El presidente palestino, Mahmud Abás, se sumó este domingo a las autoridades internacionales que han saludado al demócrata Joe Biden por su elección como mandatario de Estados Unidos, y lo instó a “reforzar” las relaciones entre ambas partes, de acuerdo con la información entregada por la oficina de la presidencia palestina.

El presidente Abás desea trabajar con el presidente electo Joe Biden y su administración para reforzar las relaciones y garantizar la libertad, la independencia, la justicia y la dignidad del pueblo palestino, dice el documento.

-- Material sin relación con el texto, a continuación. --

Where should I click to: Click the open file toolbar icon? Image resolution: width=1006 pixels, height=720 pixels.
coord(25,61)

Durante el Gobierno de Donald Trump, las relaciones entre las partes se vieron seriamente dañadas, especialmente por la cercanía del republicano con el Gobierno del primer ministro israelí, Benjamin Netanyahu.

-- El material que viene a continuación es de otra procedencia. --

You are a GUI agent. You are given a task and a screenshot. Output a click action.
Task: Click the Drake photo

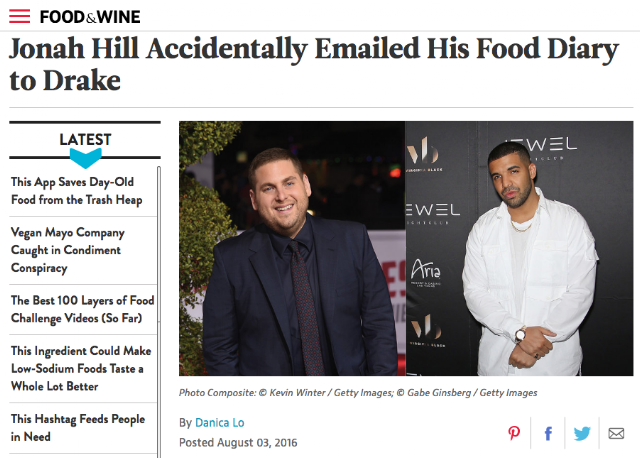[519, 248]
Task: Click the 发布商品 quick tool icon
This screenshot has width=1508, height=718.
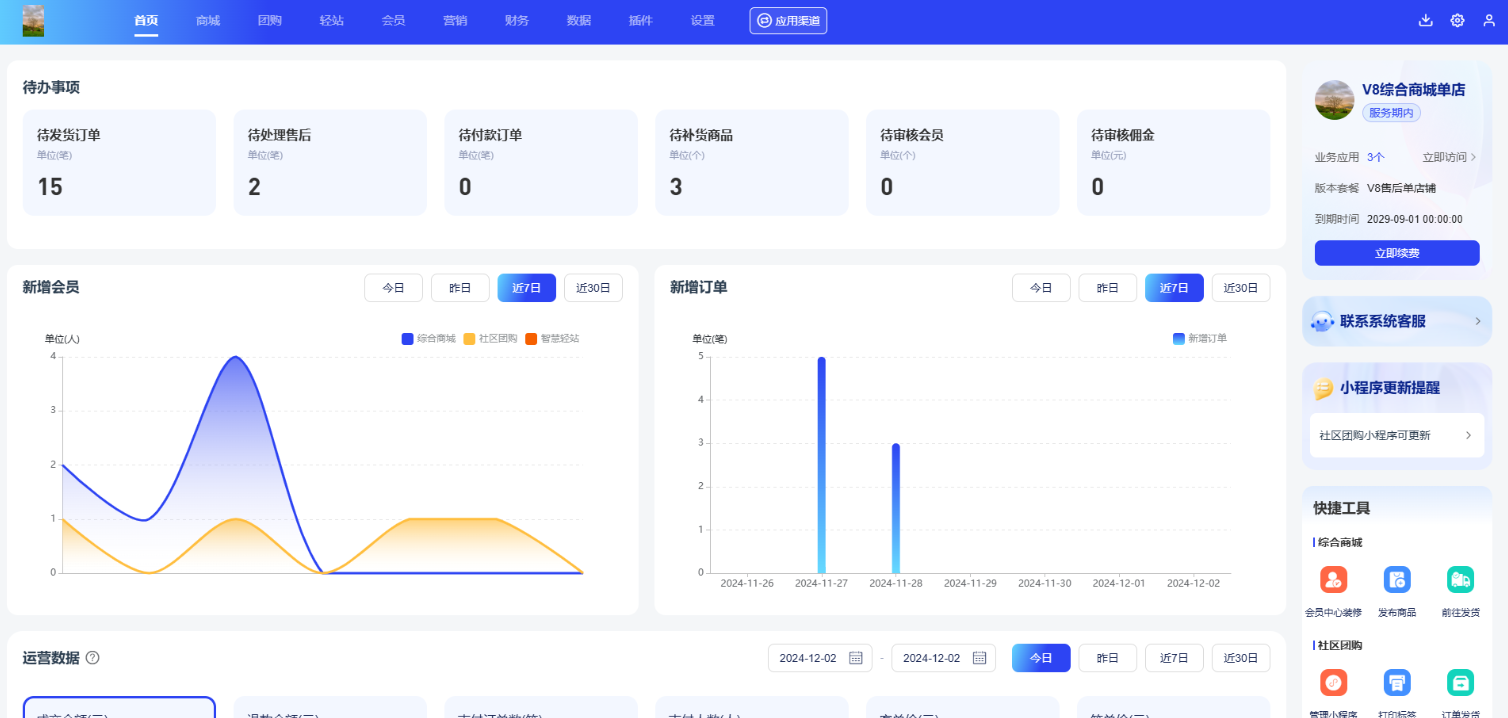Action: pos(1396,579)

El liderazgo palestino cortó sus vínculos con la Casa Blanca después de que Trump reconociera a Jerusalén como capital israelí y trasladara allí su embajada, un paso que rompió con el consenso internacional sobre la Ciudad Santa, cuya parte oriental ocupada es reclamada por los palestinos como capital de su futuro Estado. Por ello Abás, que preside la Autoridad Palestina con sede en Ramala, en Cisjordania ocupada, rompió relaciones con la administración Trump, acusándola de ser flagrantemente proisraelí.

Esperanzas en Biden

Abás tendió la mano a Biden y a la nueva vicepresidenta electa, Kamala Harris, y aseguró que desea ponerse manos a la obra con la nueva administración demócrata para conseguir la paz, estabilidad y seguridad para todos en Oriente Medio y el mundo, informó la agencia oficial de noticias palestina Wafa. La decisión de Abás de romper relaciones con el Gobierno de Trump fue muy bien recibida por los palestinos, que celebraron la derrota del republicano en las calles este mismo domingo.

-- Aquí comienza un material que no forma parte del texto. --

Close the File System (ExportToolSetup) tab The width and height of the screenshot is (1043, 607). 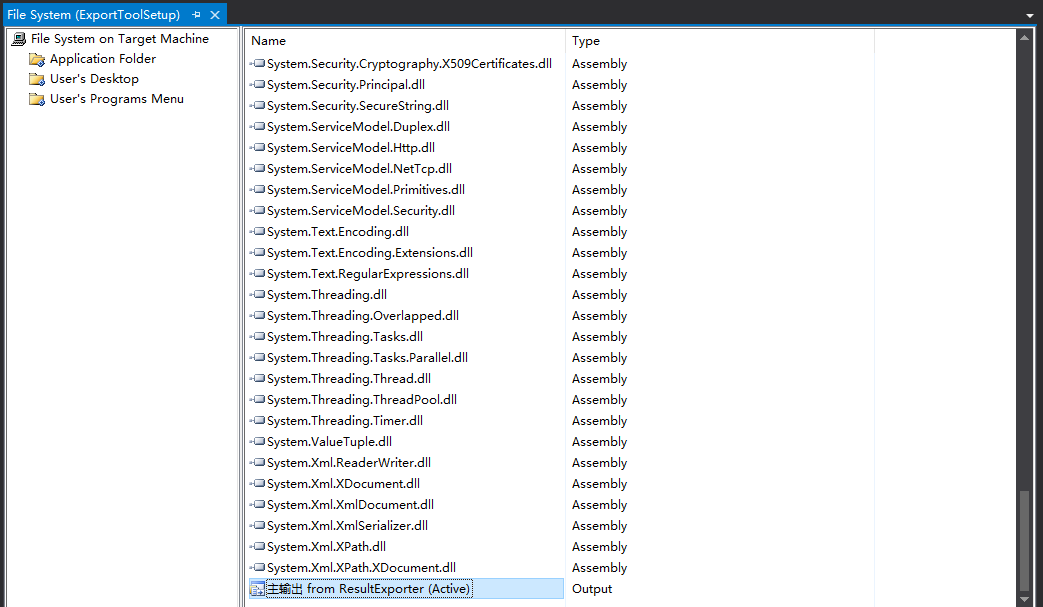215,15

Bassam al Salhe, importante miembro de la Organización para la Liberación de Palestina (OLP), dijo que ese boicot está vinculado a la política hostil impulsada por la administración de Trump, y si Biden anuncia que eso va a cambiar, y lo hizo durante la campaña, entonces el boicot dejaría de tener sentido.

Los palestinos se opusieron rotundamente al plan de paz para el conflicto impulsado por Washington, que daba vía libre a la anexión de parte de Cisjordania ocupada. Se espera que el Gobierno de Biden intente recomponer los lazos con las autoridades palestinas, restituya el apoyo financiero que anuló Trump e intente poner de nuevo en la mesa la solución de dos Estados como base para abordar el conflicto, señalan analistas.